Goal of the exercise
In the passage about Ife's life with her foster family, copy the part from "England was not" up to and including "and other organizations.", substituting "agencies" for "organizations".

Document passage

Ife is fasting today, in the middle of Ramadan but she sits quietly at the table as we talk, answering questions. When she is not fasting, she smilingly describes the English dishes she has learned to make, “macaroni cheese” and “banana cake.” The family have also enjoyed discovering some of Ife’s home cuisine, Injera (the pancake-like bread made from fermented Teff, an ancient grain) and Doro Wat (a chicken stew). At the mention of Doro Wat, Ife’s smile gets even wider.

Peter and Fiona foster parents to 17-year-old Ife  Photo Emma Wallis

Part of the family

Fiona grew up partly in Algeria and Libya and the family are well traveled. An ornately carved Indian door graces the entrance to the cloakroom, the kitchen cupboards are packed with spices. “At the beginning, we mostly just smiled and pointed at things,” says Fiona, “but now Ife and I can really chat.”

We try and treat Ife like our own children but sometimes her immigration status makes that difficult, explains Peter. “Yes,” agrees Fiona. “For example, when she turned 17 I wanted to get her a provisional license and get her some driving lessons but the DVLA [Driving license issuing authority in the UK] wouldn’t accept her documents and won’t issue her with a provisional license yet.”  Ife also can’t yet travel with the family if they go abroad. When they went to Cornwall though, she was very much there, running and playing on the beach and gazing out at a very different sea than the one she crossed alone.

The latest figures for unaccompanied minors arriving in Europe are from 2017. UNICEF (the United Nations International Children’s Emergency Fund) estimates that some 20,000 unaccompanied minors arrived in Europe in 2017. 2,339 of these applications were made in the UK in the same year according to the UK Refugee Council. In 2018, that council said that it helped 3,261 separated or unaccompanied children with the asylum system. Ife is just one of those.

A long journey

Prior to arriving in the UK, Ife explains, with some help from Fiona, that she spent about eight months in the Calais refugee camp. She agrees she was often scared there although she says the other Ethiopians in her part of the camp were kind to her. She explains that the camp was divided between different sections for each nationality. “The Afghans were often fighting,” she says, dropping her eyes to the floor. When it was very cold, some local French people allowed the girls in the camp to come home and shower and stay a night. “When it was very cold, snow, French people come, take home, sleep, shower, just the girls, no boys,” she laughs.

England was not really her goal. “It was by chance,” she says. In fact, say Fiona and Peter, it seems Ife didn’t want to leave home at all. Her older brother was imprisoned, perhaps for political reasons. She was happy in school but one day, another brother turned up at her school and said they had to flee immediately. She didn’t even get a chance to say goodbye to her mother, with whom she still has no contact, despite extensive attempts to search for her via the Red Cross and other organizations.

Pointing records for the text and its elements:
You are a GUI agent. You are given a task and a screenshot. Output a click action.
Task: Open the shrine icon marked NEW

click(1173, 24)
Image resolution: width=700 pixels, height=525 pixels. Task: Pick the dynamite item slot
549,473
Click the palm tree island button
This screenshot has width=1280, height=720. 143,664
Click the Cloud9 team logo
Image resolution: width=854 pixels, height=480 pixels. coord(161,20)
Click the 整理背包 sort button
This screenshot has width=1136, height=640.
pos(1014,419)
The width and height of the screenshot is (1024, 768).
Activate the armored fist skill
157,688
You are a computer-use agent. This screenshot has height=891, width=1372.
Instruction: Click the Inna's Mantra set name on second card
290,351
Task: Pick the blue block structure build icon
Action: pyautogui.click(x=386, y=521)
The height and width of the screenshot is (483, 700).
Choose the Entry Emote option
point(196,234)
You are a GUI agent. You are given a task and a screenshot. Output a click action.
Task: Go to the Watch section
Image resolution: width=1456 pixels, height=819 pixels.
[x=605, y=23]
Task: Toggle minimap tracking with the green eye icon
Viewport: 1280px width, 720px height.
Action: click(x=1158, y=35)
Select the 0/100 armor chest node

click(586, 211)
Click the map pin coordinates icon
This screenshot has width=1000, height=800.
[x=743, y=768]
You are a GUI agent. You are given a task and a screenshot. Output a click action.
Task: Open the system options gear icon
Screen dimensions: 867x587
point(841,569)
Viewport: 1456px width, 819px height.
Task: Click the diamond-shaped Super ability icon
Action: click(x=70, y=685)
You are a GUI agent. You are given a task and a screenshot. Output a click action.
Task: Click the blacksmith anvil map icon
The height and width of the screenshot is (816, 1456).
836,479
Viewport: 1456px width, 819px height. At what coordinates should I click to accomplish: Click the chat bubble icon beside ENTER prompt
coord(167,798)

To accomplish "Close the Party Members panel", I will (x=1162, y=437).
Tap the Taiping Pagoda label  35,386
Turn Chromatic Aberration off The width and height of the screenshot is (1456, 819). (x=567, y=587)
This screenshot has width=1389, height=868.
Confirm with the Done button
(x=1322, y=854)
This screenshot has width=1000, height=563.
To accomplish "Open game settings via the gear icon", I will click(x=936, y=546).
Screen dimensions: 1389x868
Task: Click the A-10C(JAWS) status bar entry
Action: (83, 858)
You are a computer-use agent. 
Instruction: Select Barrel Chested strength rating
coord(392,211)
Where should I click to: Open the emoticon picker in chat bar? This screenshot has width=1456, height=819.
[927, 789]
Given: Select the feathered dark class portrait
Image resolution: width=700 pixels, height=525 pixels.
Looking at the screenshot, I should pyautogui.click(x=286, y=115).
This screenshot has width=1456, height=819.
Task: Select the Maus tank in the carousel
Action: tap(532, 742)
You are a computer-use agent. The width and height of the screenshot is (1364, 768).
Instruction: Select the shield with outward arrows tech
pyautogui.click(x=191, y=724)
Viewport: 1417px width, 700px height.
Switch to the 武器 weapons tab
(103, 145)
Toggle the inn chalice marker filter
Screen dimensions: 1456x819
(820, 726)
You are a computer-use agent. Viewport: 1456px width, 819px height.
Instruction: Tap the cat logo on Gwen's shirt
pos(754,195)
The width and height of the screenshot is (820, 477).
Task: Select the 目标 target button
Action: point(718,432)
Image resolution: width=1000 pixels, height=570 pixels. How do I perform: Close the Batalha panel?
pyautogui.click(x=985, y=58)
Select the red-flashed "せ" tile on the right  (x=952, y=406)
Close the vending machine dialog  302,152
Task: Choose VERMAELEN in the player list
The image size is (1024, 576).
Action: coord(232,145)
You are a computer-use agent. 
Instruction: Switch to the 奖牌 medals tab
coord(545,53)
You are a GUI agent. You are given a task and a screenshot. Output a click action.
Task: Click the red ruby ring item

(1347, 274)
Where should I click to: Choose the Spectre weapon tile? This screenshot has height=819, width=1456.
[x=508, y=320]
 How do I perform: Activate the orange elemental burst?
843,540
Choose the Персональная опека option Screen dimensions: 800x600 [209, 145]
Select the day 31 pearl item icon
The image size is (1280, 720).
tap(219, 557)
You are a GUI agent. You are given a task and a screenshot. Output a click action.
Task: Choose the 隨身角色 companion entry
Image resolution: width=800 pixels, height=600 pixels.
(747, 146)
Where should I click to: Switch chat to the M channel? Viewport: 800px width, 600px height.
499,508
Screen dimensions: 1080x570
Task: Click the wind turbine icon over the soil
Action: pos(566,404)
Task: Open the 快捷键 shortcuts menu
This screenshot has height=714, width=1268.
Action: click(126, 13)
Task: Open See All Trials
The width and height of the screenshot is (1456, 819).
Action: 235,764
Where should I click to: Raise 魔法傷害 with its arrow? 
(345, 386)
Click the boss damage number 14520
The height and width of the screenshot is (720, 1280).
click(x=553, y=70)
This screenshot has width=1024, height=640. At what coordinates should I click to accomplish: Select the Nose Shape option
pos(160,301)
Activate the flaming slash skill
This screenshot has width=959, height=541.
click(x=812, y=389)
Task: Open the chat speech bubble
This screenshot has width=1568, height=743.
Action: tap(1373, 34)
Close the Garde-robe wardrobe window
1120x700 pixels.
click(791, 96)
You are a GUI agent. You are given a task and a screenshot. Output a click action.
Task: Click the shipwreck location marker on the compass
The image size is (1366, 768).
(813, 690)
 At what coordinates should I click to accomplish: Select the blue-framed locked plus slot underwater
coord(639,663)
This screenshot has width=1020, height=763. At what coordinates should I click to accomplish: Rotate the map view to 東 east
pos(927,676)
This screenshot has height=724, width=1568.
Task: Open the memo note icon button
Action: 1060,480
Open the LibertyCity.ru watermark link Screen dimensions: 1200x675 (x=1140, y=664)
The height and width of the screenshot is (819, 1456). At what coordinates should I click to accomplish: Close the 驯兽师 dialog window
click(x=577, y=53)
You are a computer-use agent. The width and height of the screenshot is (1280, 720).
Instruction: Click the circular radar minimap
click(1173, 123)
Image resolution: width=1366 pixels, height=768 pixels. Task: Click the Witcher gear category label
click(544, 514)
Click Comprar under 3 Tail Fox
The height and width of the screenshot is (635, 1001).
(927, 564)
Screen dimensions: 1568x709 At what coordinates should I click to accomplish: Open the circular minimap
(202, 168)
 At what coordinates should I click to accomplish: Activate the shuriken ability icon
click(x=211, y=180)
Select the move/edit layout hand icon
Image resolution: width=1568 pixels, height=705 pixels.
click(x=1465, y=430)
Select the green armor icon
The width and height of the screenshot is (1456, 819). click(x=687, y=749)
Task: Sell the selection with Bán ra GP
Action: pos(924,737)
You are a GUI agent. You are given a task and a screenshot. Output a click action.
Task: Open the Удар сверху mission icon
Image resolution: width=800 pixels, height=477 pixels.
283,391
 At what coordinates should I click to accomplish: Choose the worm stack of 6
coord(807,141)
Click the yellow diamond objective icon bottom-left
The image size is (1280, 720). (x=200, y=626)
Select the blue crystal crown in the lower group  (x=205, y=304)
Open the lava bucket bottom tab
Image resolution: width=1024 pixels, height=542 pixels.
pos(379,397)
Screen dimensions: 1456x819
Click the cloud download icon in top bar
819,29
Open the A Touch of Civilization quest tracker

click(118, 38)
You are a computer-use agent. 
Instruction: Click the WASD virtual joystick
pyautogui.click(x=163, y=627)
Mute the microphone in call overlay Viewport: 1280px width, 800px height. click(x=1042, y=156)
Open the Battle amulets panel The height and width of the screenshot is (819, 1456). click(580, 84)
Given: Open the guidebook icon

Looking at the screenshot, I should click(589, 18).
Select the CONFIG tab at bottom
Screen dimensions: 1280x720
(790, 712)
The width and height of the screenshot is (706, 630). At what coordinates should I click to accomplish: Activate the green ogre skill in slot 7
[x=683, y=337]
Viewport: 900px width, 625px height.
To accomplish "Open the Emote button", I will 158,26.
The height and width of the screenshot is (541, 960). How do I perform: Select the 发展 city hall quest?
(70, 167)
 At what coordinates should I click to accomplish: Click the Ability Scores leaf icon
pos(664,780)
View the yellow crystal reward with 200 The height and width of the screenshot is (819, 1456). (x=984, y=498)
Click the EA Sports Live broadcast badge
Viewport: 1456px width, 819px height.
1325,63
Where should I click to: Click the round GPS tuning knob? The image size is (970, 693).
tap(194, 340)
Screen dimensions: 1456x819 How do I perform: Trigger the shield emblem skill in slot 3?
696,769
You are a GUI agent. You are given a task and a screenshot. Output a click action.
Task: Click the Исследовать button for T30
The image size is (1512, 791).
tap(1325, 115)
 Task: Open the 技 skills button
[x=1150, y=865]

Expected answer
England was not really her goal. “It was by chance,” she says. In fact, say Fiona and Peter, it seems Ife didn’t want to leave home at all. Her older brother was imprisoned, perhaps for political reasons. She was happy in school but one day, another brother turned up at her school and said they had to flee immediately. She didn’t even get a chance to say goodbye to her mother, with whom she still has no contact, despite extensive attempts to search for her via the Red Cross and other agencies.